# Custom Skiff



## Whiskey Angler (Mar 20, 2015)

Billfish Republic said:


> New (to me) poling skiff. 14 ft with Johnson 25 tiller.


Congratulations! Looks like you have a great summer ahead of you!


----------



## makin moves (Mar 20, 2010)

That's a sweet ride!


----------



## permitchaser (Aug 26, 2013)

Cool skiff let's see some slim

Is that the Bay and Miami


----------



## Billfish Republic (Oct 22, 2015)

permitchaser said:


> Cool skiff let's see some slim
> 
> Is that the Bay and Miami


Thanks guys!

Thats the bay north of Palm Beach inlet.

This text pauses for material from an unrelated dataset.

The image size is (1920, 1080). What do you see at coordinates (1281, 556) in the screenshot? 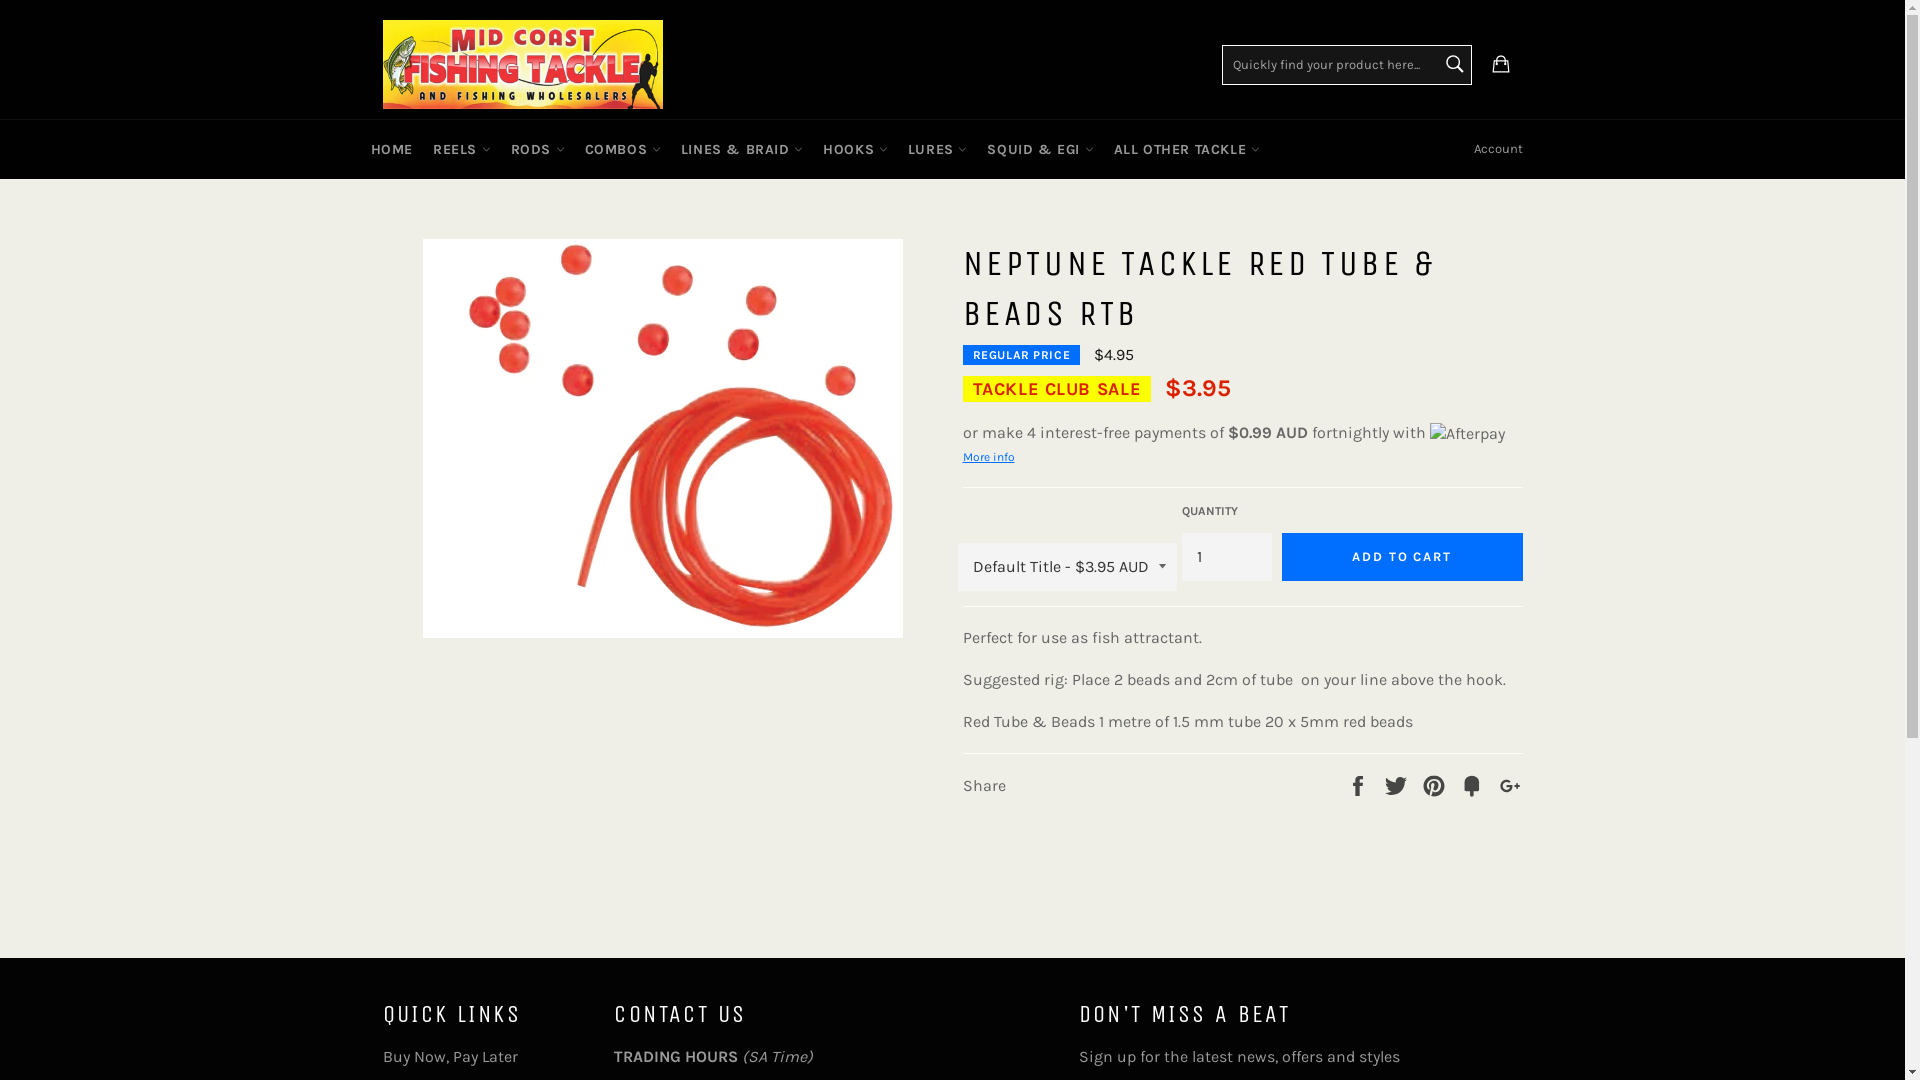
I see `'ADD TO CART'` at bounding box center [1281, 556].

Munion island.


----------



## Sublime (Oct 9, 2015)

Nice


----------



## Billfish Republic (Oct 22, 2015)




----------



## Billfish Republic (Oct 22, 2015)




----------



## sjrobin (Jul 13, 2015)

Cool old school light weight engine. Good find.


----------



## Lip Snatcher (May 1, 2016)

Nice congrats


----------



## LowHydrogen (Dec 31, 2015)

Tumblehome hull = awesome


----------



## el9surf (Dec 23, 2008)

Is that an aluminum hull? Cool boat!


----------